[Backtracking/DP]62. Unique Paths

• 分类：Backtracking/DP
• 时间复杂度: O(n*m)

62. Unique Paths

A robot is located at the top-left corner of a m x n grid (marked 'Start' in the diagram below).

The robot can only move either down or right at any point in time. The robot is trying to reach the bottom-right corner of the grid (marked 'Finish' in the diagram below).

How many possible unique paths are there?

image.png

Above is a 7 x 3 grid. How many possible unique paths are there?

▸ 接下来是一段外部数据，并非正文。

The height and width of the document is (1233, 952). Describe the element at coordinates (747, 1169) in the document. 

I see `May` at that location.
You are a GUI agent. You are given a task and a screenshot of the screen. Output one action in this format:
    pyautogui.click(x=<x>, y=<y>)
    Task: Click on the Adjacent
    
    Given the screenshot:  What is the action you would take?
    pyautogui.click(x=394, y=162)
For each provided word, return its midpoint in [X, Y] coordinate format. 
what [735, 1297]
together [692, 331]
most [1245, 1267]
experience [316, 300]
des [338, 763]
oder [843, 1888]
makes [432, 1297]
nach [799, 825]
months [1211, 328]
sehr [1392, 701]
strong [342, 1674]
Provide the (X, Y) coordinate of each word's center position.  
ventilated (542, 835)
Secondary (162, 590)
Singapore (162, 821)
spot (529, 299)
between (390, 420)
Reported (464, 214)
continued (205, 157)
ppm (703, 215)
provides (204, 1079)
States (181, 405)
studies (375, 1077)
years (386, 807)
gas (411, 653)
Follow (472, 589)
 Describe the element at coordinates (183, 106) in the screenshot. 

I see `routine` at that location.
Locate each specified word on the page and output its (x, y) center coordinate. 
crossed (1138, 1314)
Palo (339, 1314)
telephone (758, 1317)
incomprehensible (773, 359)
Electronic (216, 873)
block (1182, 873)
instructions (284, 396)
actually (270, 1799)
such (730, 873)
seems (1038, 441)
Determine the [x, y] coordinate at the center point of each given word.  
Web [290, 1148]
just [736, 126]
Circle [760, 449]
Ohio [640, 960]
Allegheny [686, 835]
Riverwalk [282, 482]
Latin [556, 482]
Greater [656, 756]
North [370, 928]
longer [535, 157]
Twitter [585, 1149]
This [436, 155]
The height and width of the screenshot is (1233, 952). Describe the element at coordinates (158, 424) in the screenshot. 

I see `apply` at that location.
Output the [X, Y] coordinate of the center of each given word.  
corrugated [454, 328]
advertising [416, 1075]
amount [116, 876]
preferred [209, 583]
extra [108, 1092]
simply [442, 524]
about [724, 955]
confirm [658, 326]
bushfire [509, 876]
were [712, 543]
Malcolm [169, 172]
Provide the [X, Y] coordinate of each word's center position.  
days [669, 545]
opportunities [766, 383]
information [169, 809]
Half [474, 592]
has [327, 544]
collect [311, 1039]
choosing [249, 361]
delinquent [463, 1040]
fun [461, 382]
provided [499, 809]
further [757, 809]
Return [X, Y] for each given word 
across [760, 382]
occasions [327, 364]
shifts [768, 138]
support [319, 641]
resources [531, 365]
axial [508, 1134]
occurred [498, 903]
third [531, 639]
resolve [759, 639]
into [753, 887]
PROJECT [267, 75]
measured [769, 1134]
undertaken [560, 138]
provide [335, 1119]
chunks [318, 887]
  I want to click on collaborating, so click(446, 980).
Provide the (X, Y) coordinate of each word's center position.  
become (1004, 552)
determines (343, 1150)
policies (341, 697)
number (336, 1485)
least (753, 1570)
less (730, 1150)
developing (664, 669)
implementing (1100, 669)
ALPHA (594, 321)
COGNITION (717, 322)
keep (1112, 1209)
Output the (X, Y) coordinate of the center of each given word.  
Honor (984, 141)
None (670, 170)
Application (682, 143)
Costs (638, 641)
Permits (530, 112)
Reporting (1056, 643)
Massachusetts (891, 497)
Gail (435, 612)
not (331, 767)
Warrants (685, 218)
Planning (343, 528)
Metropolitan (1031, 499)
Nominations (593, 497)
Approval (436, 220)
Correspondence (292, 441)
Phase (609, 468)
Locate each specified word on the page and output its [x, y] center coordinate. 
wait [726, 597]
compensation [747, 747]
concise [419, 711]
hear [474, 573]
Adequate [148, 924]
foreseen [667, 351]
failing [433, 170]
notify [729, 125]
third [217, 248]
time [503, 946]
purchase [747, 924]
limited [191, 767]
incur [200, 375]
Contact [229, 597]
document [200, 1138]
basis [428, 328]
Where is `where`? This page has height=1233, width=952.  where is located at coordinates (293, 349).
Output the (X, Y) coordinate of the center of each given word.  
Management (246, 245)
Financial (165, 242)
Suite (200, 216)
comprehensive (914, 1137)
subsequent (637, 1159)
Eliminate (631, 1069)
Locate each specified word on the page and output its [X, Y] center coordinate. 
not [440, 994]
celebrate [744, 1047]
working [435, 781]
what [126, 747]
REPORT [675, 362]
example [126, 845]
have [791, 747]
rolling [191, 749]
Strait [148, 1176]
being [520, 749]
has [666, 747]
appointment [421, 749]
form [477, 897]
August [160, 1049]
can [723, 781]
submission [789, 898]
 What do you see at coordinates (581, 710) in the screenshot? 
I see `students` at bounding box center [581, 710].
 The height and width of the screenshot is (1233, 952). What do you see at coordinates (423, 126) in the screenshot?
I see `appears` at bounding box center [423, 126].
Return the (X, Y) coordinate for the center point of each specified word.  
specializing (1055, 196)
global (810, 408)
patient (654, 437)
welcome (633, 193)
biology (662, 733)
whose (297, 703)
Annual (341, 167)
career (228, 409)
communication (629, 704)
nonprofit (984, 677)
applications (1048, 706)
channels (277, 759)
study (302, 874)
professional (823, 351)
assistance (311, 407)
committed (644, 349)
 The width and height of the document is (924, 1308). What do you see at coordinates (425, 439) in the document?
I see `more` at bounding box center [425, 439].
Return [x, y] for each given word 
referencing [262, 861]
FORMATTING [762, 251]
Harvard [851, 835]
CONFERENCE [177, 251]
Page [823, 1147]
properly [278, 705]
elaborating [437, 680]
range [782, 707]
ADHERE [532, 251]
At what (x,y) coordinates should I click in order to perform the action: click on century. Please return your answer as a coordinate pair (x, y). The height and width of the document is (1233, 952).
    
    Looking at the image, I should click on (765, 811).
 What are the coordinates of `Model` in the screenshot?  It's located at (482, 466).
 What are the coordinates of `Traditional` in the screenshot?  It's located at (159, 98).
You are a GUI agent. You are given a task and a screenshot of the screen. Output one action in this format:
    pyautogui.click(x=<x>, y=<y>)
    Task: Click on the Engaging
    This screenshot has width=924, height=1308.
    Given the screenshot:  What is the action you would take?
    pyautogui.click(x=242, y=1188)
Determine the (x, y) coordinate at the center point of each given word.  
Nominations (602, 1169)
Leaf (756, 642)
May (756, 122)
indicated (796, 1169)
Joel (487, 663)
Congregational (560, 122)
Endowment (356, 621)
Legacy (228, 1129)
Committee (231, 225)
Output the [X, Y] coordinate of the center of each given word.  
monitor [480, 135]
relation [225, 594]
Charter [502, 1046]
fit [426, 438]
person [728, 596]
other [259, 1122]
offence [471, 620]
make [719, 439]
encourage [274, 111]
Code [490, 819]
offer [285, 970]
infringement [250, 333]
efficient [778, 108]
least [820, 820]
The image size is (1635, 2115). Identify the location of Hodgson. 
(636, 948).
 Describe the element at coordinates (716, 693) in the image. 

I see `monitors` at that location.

Note: m and n will be at most 100.

Example 1:

Input: m = 3, n = 2

Output: 3

Explanation:

From the top-left corner, there are a total of 3 ways to reach the bottom-right corner:

1\. Right -> Right -> Down

2\. Right -> Down -> Right

3\. Down -> Right -> Right

Example 2:

Input: m = 7, n = 3

Output: 28

代码：

记忆化递归方法:

class Solution:
    def uniquePaths(self, m: 'int', n: 'int') -> 'int':
        
        res=0
        
        if m<0 or n<0:
            return res
        
        res=self.paths(m,n,{})
        return res
        
    def paths(self,m,n,memo):
        #定义边界条件
        if (m,n) in memo:
            return memo[(m,n)]
        else:
            if m<=0 or n<=0:
                return 0
            if m==1 and n==1:
                return 1
            memo[(m,n)]=self.paths(m-1,n,memo)+self.paths(m,n-1,memo)
            return memo[(m,n)]

DP方法:

class Solution:
    def uniquePaths(self, m: 'int', n: 'int') -> 'int':
        
        res=0
        if m<0 or n<0:
            return res
        
        res_matrix=[[0 for i in range(n+1)] for i in range(m+1)]
        res_matrix[1][1]=1
        for i in range(1,m+1):
            for j in range(1,n+1):
                res_matrix[i][j]+=res_matrix[i-1][j]+res_matrix[i][j-1]
        return res_matrix[-1][-1]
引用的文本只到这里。